Extracted listing:
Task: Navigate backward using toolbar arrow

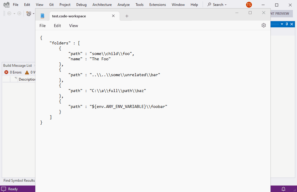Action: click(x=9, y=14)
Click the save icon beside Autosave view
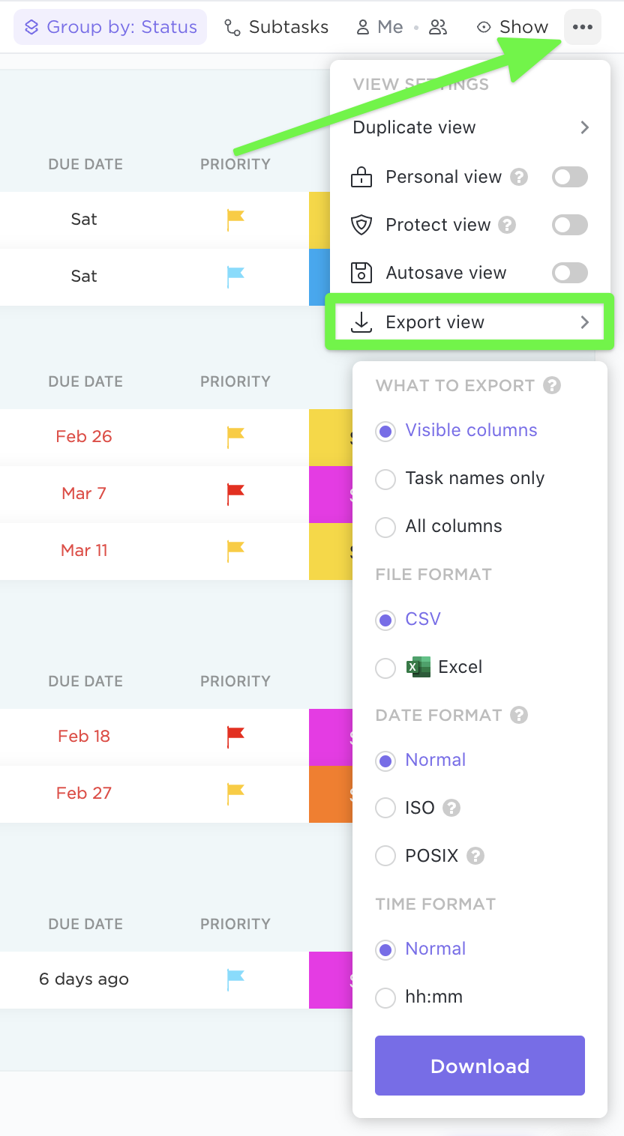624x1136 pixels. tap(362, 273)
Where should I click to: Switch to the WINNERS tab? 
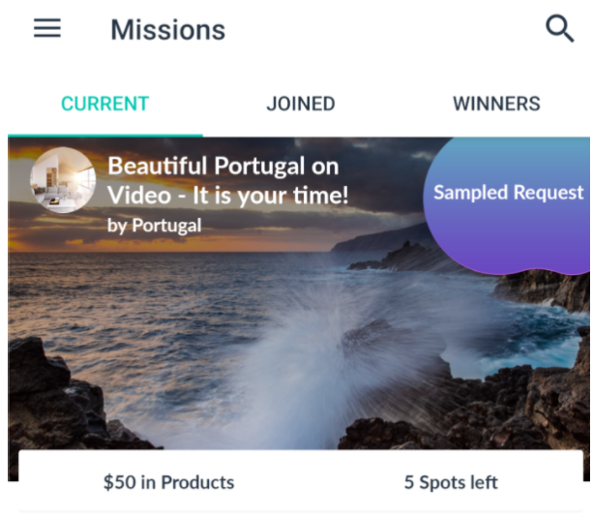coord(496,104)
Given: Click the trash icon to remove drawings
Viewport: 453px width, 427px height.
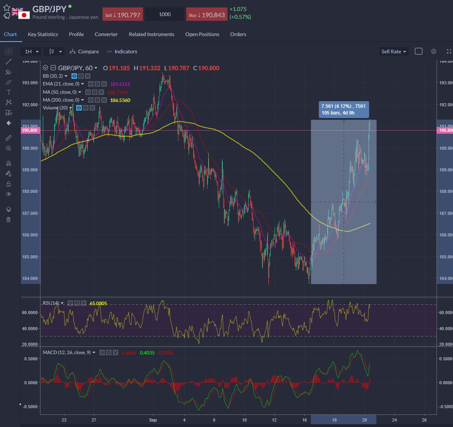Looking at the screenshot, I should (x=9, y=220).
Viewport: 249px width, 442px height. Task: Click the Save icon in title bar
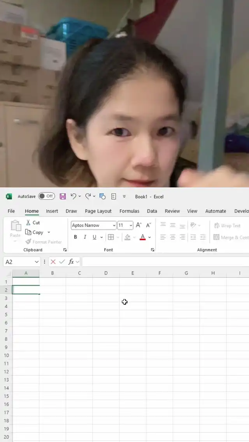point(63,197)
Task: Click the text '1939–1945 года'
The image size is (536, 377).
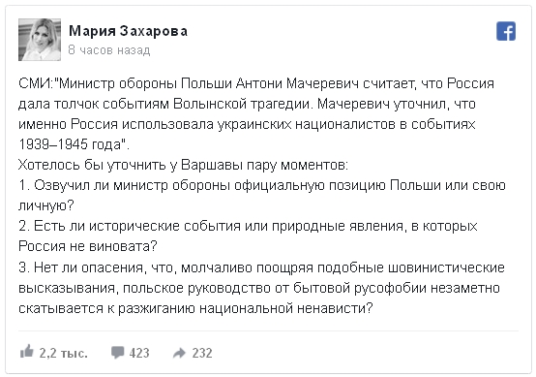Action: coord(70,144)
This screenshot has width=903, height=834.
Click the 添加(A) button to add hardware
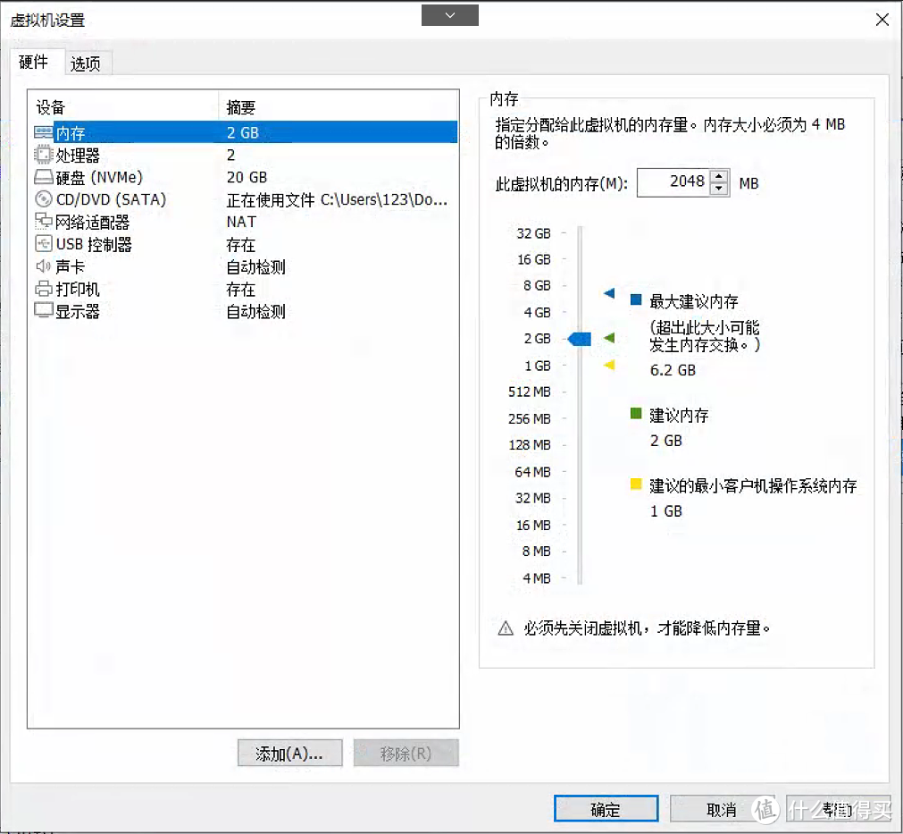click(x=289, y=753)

What the exercise asks. Copy out the listing lines starting at the one containing "Click the save icon beside Autosave view" and ending with the last line of the listing, both included. Omit the pictures.

Exercise response.
Click the save icon beside Autosave view
624x1136 pixels. tap(362, 273)
Where should I click to: Switch to the WINNERS tab? 
coord(496,104)
Given: Click the trash icon to remove drawings
Viewport: 453px width, 427px height.
Looking at the screenshot, I should (x=9, y=220).
Viewport: 249px width, 442px height. Task: Click the Save icon in title bar
point(63,197)
Task: Click the text '1939–1945 года'
The image size is (536, 377).
Action: coord(70,144)
This screenshot has width=903, height=834.
Click the 添加(A) button to add hardware
click(x=289, y=753)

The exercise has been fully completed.